The tale of Glick’s rise is interwoven the explosive growth of the studio system, along with the early development of the Screenwriter’s Guild. It’s a quick, engaging novel, filled with betrayals, triumphs, and backstabbery. The characters are familiar too, we’ve all dealt with Glicks and their victims, whether on campus or in a corporation.
The copy I read (thanks Karl!) contains not only the novel of What Makes Sammy Run?, but the two short stories from which the novel evolved, as well as an afterword written by Schulberg in 1989. The short stories are interesting views into how the novel was developed, but the afterword is even more revealing. Schulberg writes of the surprise of the book’s success, how it was simultaneously attacked as being Communist and being counter-revolutionary, and how it led him to a fist-fight with John Wayne on the beaches of Puerto Vallerta. He talks about his alienation from the Communist party, and offers a defense for his role as a friendly witness for the House Committee on Unamerican Activity.

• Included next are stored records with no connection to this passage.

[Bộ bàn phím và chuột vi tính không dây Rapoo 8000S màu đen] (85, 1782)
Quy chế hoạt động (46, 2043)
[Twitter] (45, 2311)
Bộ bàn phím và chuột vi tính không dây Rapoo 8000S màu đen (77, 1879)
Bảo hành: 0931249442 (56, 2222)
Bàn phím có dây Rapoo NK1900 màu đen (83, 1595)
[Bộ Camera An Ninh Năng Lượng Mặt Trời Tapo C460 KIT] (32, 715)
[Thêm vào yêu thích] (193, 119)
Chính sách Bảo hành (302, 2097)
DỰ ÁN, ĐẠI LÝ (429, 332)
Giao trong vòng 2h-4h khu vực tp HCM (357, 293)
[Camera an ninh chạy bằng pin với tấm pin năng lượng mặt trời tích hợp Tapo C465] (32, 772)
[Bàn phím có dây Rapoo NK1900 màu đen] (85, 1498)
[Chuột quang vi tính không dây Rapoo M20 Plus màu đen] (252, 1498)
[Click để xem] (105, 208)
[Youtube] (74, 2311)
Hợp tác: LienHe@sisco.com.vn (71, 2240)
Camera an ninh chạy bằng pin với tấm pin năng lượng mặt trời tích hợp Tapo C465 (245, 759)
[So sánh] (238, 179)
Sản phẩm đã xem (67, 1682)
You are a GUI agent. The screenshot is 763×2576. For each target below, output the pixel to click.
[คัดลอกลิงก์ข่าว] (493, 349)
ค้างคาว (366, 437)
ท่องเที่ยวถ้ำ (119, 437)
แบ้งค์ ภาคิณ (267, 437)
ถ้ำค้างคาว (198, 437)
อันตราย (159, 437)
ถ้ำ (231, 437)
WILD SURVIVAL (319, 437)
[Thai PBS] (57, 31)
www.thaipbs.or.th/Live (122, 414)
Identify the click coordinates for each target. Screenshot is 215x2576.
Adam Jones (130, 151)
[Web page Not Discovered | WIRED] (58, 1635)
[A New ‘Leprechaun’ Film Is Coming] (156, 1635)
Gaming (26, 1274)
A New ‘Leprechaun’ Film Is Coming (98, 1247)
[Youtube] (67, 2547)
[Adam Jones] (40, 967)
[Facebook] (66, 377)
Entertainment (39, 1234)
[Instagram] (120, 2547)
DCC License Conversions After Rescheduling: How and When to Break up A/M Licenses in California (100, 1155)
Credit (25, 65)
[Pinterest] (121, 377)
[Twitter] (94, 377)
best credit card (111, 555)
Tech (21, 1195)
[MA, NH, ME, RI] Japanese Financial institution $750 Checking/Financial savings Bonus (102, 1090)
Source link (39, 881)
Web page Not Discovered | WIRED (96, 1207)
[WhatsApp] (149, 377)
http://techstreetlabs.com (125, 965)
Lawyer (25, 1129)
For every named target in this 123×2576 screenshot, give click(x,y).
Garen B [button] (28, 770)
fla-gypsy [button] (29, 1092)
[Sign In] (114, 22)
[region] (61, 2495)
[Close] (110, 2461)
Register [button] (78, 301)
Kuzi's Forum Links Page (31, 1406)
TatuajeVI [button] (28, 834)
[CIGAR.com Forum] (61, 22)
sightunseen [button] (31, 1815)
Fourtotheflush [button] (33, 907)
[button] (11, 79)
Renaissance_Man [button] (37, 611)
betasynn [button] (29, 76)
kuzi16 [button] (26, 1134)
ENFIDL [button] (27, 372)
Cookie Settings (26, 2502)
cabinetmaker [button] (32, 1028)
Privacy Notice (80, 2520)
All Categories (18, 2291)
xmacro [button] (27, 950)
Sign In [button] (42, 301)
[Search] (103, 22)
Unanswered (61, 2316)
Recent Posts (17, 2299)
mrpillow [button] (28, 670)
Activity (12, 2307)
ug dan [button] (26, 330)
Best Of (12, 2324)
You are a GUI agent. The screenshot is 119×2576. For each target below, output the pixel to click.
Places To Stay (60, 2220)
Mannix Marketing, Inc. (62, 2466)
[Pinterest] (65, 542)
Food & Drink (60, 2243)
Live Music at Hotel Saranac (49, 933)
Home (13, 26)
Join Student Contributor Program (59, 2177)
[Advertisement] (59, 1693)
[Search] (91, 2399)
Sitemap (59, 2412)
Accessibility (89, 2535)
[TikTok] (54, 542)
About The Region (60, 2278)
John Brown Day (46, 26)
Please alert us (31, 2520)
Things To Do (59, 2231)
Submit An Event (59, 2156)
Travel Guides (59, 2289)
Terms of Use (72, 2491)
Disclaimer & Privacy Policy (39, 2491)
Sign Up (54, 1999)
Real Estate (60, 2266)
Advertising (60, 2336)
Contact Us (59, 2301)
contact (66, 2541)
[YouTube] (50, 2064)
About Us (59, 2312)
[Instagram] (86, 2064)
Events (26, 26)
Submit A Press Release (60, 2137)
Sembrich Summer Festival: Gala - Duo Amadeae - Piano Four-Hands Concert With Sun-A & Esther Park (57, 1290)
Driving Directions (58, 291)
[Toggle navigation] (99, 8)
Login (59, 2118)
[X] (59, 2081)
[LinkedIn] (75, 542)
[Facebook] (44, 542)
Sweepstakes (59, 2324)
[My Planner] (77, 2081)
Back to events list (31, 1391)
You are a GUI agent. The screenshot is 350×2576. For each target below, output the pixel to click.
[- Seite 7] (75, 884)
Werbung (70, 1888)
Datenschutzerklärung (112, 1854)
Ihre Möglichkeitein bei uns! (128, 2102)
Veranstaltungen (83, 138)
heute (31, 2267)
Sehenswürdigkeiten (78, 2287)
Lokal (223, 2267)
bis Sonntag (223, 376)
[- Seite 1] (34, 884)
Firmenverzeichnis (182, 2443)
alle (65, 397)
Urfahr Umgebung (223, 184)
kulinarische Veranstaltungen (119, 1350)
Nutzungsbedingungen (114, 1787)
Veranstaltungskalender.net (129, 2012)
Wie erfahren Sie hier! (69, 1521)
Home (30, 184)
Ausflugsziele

Most poignantly, he writes of Sammy Glick’s evolution from a repugnant character to a role model in the forty some odd years since publication (or rather, how our American attitudes have shifted). He cites various late Reagan-era examples of how America has become a nation of entitled, self-important Glicks and Glickettes. He ends with the dire warning that the Sammy of the 21st century may end up making the Sammy of the 20th look like an eagle scout.